Nothing testifies to the grandness of an endeavor than a multigenerational effort of passing values down to the next torchbearers. And in the case of IWP supporter Richard Zakrzewski (11 November 1919-21 March 2013), who has just passed away, the method of transmission was The Institute of World Politics. Our school reflects his values, methods, goals, and hopes for the United States and the world, including his Old Country, Poland.
Mr. Zakrzewski was born in Lwów, Poland (currently Ukraine). He studied engineering at the Lwów University. He was also an altar boy, a boy scout, and a student activist.
In September 1939, when Nazi Germany and Soviet Russia attacked Poland, he promptly volunteered for service and took to the field. His small squad of friends was captured first by Ukrainian nationalists and then by the Communists, but the young people managed to extricate themselves from their clutches each time. They broke out of jail and crossed into neutral Romania, where they were immediately interned. Soon they fled from the internment camp to Yugoslavia and Greece. There they stowed away on a ship which took them to France, where they rejoined the Polish Army. Mr. Zakrzewski subsequently fought at Narvik, Norway, in April 1940, and, afterwards, was shipped back to France to face the German blitzkrieg once again.
The French surrendered, but his Polish regiment fought on. Later it was dissolved with orders to head for England in small groups. Taken prisoner, he and his friends disabled the guards and escaped into unoccupied France. There they procured a yacht and sailed for Gibraltar. None really knew how to sail. Shipwrecked in a ferocious storm not far away from the British enclave, they were apprehended by the White Spaniards, who–to the great fury of the Poles–took them for Communists and imprisoned them at the infamous Miranda del Ebro camp. After several escape attempts and a lengthy hunger strike, combined with Allied diplomacy and military success against the Axis, Madrid finally released the captives who traveled through Portugal to England, where Mr. Zakrzewski joined the Royal Air Force bomber command’s Polish-wing (304 Polish RAF Squadron) in January 1943. Until the end of the war, he chased U-boats around the Atlantic, most frequently in the Bay of Biscay.

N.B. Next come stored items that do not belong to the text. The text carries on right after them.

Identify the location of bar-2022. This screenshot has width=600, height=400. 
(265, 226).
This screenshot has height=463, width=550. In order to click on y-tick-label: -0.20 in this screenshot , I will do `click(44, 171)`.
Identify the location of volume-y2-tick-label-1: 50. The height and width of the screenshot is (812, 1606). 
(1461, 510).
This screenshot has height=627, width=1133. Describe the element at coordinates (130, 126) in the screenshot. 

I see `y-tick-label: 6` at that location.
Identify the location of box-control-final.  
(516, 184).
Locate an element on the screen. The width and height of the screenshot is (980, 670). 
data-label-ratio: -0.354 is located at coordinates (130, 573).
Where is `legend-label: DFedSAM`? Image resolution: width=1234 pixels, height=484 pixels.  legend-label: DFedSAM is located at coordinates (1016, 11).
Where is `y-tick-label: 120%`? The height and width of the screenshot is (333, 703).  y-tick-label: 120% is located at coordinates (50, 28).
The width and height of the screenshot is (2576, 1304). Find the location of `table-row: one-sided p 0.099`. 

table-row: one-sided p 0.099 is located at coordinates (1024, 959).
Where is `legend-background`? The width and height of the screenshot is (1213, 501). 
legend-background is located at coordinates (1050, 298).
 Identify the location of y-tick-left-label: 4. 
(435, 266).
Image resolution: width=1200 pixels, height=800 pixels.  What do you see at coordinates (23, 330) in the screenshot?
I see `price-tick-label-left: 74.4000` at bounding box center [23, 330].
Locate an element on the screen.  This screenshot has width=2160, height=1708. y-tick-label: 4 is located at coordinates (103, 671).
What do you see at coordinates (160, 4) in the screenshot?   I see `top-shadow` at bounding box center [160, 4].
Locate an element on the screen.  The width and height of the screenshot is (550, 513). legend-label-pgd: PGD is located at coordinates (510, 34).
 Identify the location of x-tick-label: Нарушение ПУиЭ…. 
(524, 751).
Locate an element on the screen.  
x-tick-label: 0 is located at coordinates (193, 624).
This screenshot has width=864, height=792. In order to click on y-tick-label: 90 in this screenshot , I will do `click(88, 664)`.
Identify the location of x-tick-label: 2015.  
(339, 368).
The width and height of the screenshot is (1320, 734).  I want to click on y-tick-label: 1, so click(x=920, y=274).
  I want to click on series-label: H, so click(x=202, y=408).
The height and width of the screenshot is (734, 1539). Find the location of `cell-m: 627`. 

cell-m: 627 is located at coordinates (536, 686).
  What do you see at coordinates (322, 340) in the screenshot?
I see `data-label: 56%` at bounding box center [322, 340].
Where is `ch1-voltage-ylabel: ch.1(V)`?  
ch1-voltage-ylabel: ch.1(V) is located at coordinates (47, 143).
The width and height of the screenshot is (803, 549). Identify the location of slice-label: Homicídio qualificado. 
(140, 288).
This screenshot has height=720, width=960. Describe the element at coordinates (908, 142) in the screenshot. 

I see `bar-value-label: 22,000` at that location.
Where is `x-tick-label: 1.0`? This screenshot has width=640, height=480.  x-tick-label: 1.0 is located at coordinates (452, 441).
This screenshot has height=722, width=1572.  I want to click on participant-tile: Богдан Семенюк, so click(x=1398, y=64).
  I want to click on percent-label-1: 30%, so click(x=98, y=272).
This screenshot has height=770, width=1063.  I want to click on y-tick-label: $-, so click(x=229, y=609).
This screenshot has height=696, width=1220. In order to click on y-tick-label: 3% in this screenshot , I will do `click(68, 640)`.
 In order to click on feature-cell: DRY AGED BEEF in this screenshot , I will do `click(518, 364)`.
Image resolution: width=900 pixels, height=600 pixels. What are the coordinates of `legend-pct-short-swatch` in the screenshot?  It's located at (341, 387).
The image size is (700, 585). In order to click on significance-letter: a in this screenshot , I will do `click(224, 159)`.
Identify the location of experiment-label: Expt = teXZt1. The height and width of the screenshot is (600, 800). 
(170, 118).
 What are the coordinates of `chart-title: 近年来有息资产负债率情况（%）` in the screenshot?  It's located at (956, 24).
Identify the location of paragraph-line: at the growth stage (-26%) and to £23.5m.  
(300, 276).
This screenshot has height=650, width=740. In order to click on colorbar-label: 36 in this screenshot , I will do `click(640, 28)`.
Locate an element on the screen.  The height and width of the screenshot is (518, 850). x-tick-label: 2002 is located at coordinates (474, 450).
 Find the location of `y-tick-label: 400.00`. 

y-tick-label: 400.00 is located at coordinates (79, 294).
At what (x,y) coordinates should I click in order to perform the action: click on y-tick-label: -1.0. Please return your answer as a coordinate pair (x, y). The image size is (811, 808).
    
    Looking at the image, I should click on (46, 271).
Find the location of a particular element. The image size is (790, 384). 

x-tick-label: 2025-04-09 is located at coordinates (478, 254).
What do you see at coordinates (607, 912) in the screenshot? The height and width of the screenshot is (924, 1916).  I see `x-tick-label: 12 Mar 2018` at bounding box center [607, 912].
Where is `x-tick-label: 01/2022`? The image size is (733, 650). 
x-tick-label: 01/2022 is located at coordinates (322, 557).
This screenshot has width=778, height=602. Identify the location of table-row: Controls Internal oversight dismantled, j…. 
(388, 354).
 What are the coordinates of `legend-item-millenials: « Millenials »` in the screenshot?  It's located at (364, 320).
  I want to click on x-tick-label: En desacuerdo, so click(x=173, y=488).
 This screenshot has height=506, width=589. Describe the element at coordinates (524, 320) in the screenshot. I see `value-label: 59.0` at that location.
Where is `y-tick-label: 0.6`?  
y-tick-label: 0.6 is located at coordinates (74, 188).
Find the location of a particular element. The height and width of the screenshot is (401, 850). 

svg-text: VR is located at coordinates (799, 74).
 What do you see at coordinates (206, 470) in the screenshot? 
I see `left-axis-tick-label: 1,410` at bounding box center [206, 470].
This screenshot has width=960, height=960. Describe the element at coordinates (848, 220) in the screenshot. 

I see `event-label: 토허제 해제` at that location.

Whether on the march, in jail, in camp, or in combat, Mr. Zakrzewski continued his studies. In between flying sorties, he attended the Polish University in Exile and the Royal Institute of Technology. He graduated with a graduate engineering degree from both. His specialty was optical engineering. Meanwhile, he also pursued his political activism. As an émigré youth leader, right after the war he set out to organize Polish students around Western Europe and arranged for scholarships for them at Catholic universities, most notably in Belgium. Education was always extremely important to him.
Richard came to the United States from Great Britain in 1949. He worked on projects pertaining to national security, including the hydrogen bomb’s nuclear trigger and spy satellites. His last national security assignment was the Strategic Defense Initiative (SDI), in particular the mirror project of “Star Wars,” which he led. He held a number of engineering patents, and penned numerous scholarly papers on engineering issues.
Mr. Zakrzewski was a movement conservative and a community organizer long before it became fashionable. To address the needs of San Francisco Bay Area citizens, he founded the Polish American Federal Credit Union in 1974. He was elected president of the Polish American Congress’ Northern California Chapter. Richard created and ran several charities, including the Thaddeus Ungar Foundation. He was a published author and a pundit on conservative American and Polish issues. He supported the dissident movement and “Solidarity” in Poland. Last but not least, he was a practitioner of public diplomacy par excellence. His charitable activities involved him deeply in the post-Soviet zone as far afield as Kazakhstan.
Both Mr. Zakrzewski’s grandfather and father were killed by the Soviets: in 1937 and 1939, respectively. His mother died in the Gulag in 1941. He is survived by his wife Sophia (nee Witwicka), seven children, grandchildren, and great-grandchildren.
A longtime donor to IWP, Mr. Zakrzewski was a close friend and a California neighbor of Professor and Mrs. George Lenczowski, the parents of the founder and president of The Institute of World Politics, Dr. John Lenczowski. Further, he was the foster father of IWP’s Dr. Marek Jan Chodakiewicz. RIP.
Services for the repose of Mr. Zakrzewski’s soul will be held in Warsaw on March 27, San Francisco on April 6, and Miami on April 11.